Relugolix was from Takeda Pharmaceutical Industry Co., Ltd. (99%, Tokyo, Japan). Isopropyl myristate, ethanol, ethyl oleate, PEG 400 and Tween 80 were purchased from Aladdin Biochem Tech. Co., Ltd. (Shanghai, China). Transcutol HP (Gattefosse, France), Solutol HS15 and Kolliphor P188 (BASF Ltd., Shanghai, China) were obtained as gift samples. Hydrophilic-200 silica and Sylysiak 320 were purchased from Yien Chemical Technology Co., Ltd. (Shanghai, China).

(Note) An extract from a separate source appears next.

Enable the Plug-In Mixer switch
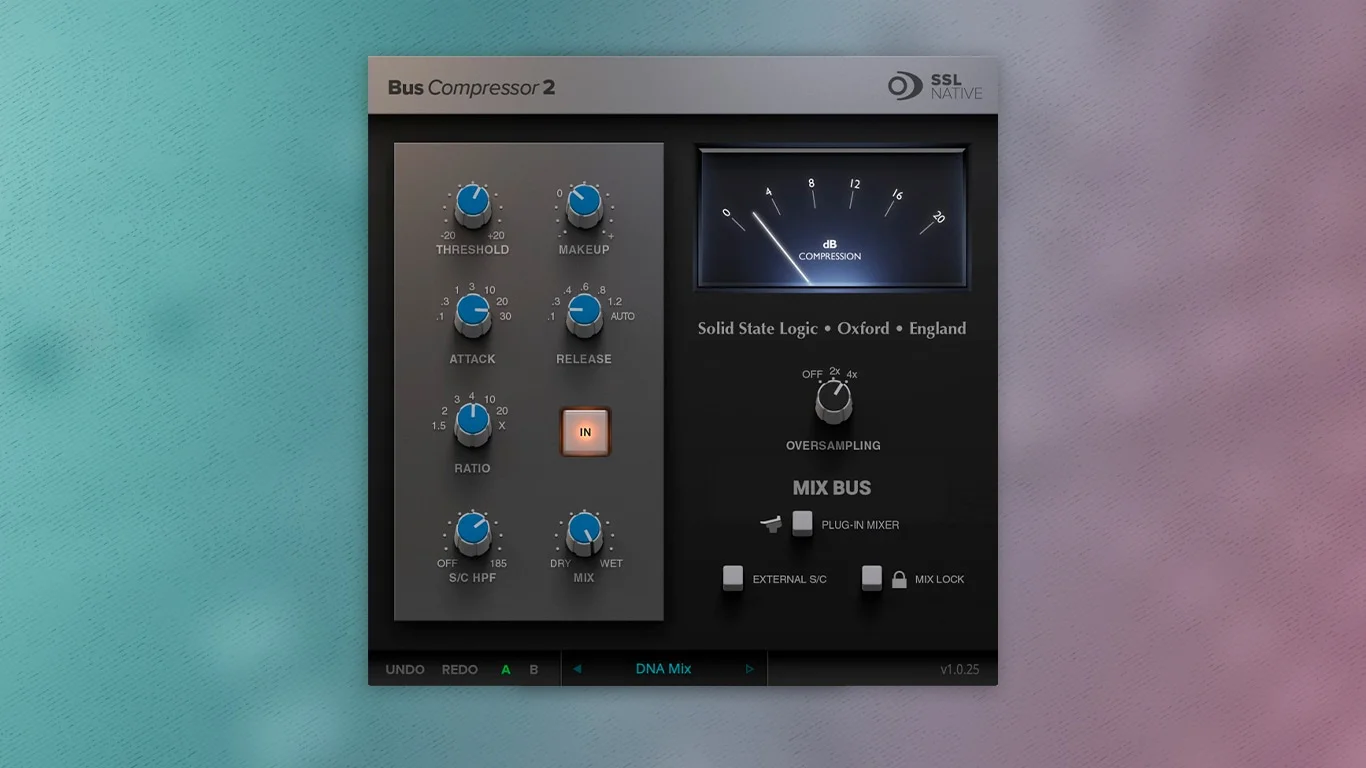Screen dimensions: 1366x768 803,522
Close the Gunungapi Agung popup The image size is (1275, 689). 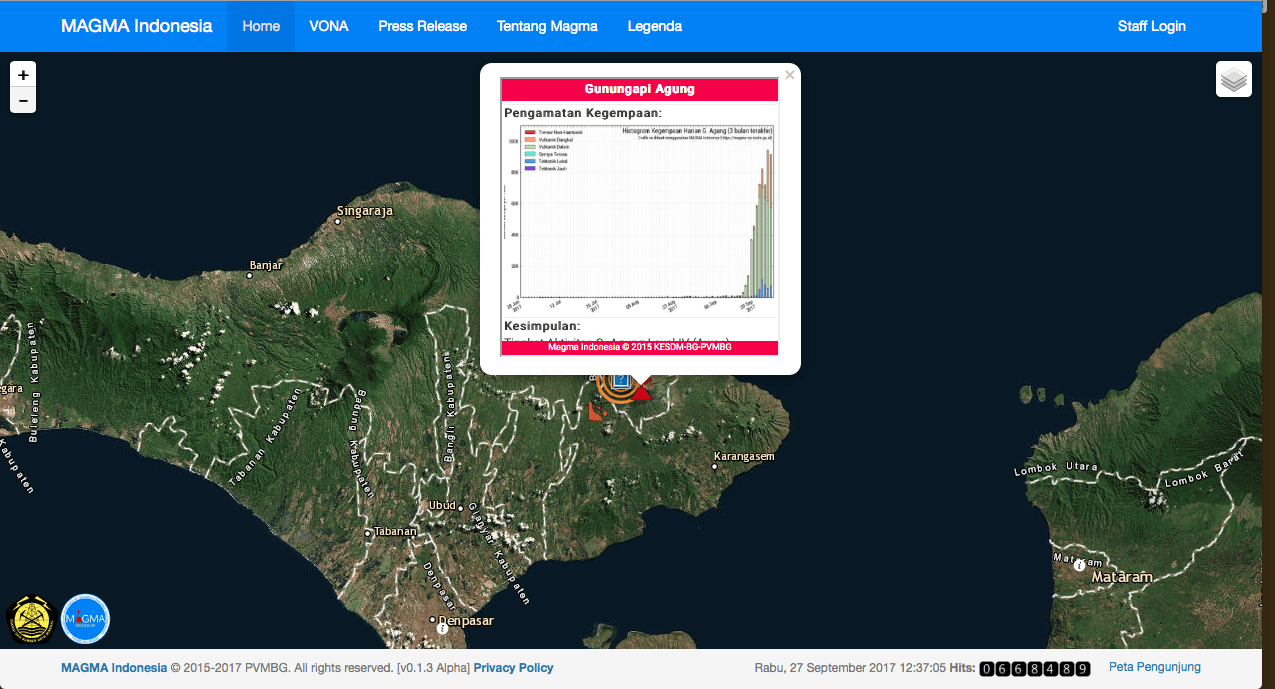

Triton X-100, Dulbecco’s modified Eagle’s medium (DMEM), 3-(4,5-dimethylthiazol-2-yl)-2,5-diphenyltetrazolium bromide (MTT) and trypsin were purchased from Beijing Solarbio Sci&tech. Co., Ltd. (Beijing, China). Corning Matrigel Matrix were purchased from Corning Life Sciences (Wujiang) Co., Ltd. (Jiangsu, China). All the other chemicals and reagents were of analytical or HPLC grade and obtained from commercial sources.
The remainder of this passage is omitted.